TASK DETAILS →
Leave every picture out and return the rest of the listing verbatim.
* * *
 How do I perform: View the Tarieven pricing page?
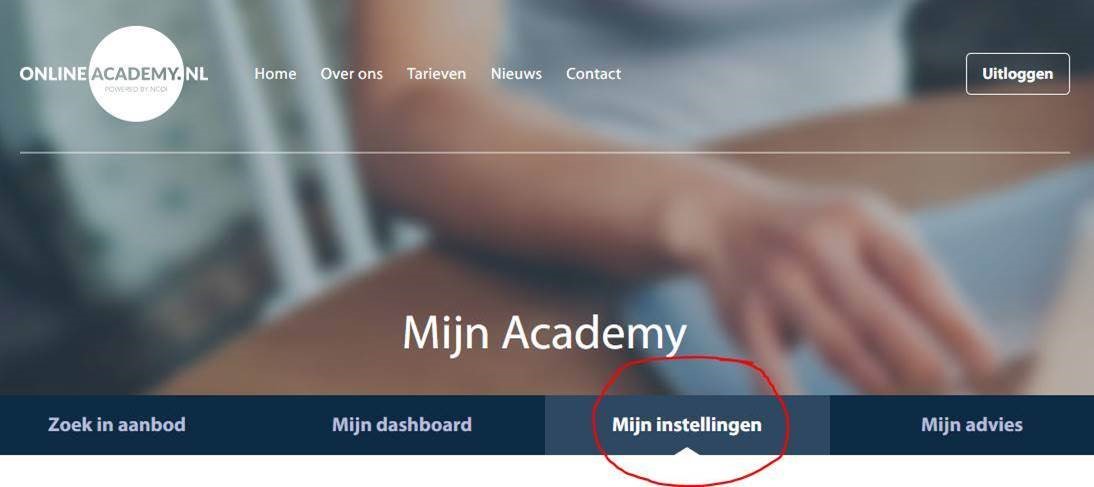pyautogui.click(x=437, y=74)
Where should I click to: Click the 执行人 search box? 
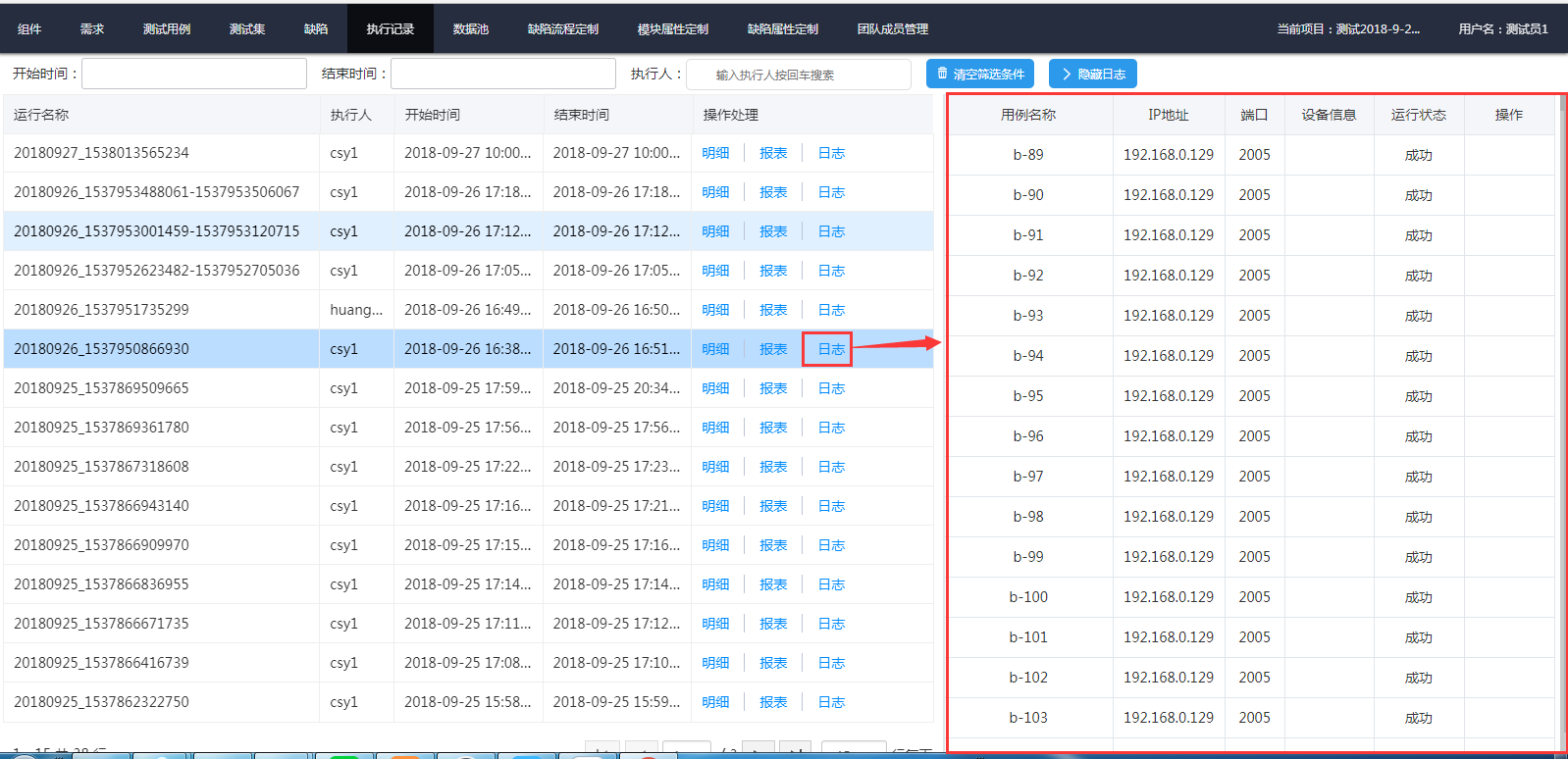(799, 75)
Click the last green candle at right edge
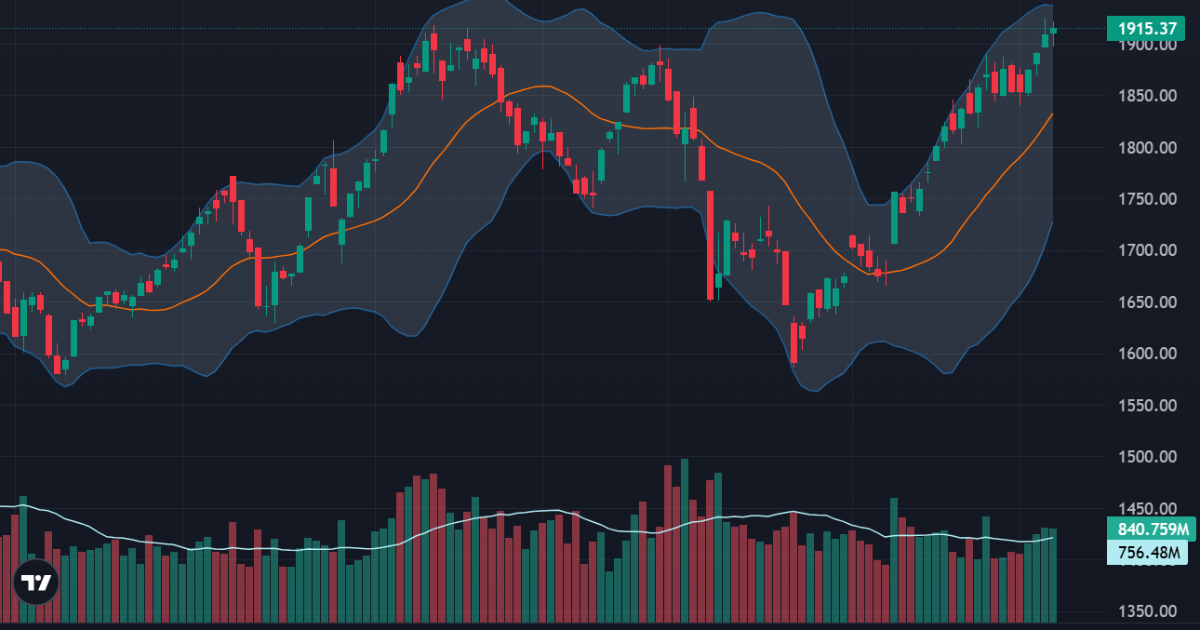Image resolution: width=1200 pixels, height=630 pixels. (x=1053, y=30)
* * *
OUTPUT FOR THIS TASK →
 How do I perform: View the Tarieven pricing page?
pyautogui.click(x=437, y=74)
Where should I click to: Click the 执行人 search box? 
(799, 75)
Click the last green candle at right edge
Image resolution: width=1200 pixels, height=630 pixels. (x=1053, y=30)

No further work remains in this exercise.